Search the data for the word "Toggle" and copy every line that contains it.

─── EXTRACTED RECORDS

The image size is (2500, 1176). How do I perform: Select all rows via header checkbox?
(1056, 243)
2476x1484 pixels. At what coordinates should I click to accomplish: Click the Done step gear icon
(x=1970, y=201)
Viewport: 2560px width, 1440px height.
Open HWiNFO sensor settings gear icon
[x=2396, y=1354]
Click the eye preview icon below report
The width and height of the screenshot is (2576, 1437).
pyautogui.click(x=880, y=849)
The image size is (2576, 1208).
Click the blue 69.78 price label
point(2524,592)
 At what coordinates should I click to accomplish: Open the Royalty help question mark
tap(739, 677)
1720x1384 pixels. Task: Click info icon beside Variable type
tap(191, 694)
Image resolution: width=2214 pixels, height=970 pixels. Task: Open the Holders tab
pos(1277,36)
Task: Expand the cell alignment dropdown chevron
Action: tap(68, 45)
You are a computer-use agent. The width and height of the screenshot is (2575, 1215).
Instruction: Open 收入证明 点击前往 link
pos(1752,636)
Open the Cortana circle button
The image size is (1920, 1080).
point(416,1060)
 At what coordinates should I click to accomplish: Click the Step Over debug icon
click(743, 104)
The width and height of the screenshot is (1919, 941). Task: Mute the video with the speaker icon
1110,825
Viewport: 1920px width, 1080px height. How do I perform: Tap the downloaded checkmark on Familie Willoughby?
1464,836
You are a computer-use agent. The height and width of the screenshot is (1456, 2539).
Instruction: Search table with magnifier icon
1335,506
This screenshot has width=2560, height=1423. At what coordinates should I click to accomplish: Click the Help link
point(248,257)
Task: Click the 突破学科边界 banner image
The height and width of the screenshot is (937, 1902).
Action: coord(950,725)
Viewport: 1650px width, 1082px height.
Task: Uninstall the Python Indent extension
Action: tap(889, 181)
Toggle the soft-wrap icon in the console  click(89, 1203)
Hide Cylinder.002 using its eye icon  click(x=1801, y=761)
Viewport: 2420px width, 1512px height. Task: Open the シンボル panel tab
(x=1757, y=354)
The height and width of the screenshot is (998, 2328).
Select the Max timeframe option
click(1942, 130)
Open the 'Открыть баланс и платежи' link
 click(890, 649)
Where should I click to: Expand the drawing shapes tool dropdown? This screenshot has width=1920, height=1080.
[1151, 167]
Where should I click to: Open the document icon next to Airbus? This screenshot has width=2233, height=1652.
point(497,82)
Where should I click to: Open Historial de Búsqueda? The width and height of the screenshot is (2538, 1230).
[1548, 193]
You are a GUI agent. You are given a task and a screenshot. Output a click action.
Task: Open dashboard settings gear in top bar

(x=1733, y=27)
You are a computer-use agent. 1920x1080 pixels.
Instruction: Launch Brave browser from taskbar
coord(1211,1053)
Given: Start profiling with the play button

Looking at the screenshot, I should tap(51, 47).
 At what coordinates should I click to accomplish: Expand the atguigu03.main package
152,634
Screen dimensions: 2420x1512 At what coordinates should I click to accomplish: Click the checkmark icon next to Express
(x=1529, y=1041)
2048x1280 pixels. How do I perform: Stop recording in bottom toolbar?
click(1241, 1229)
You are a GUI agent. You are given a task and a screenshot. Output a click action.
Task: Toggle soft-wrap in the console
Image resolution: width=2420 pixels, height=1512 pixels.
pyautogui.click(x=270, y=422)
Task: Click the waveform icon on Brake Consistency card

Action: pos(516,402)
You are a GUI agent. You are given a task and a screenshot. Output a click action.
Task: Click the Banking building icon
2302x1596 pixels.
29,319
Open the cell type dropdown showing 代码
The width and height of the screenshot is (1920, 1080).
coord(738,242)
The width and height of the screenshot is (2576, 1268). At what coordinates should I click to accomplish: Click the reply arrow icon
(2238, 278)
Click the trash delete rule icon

──────

[RESULT OF THIS EXERCISE]:
Toggle the soft-wrap icon in the console  click(89, 1203)
Task: Toggle soft-wrap in the console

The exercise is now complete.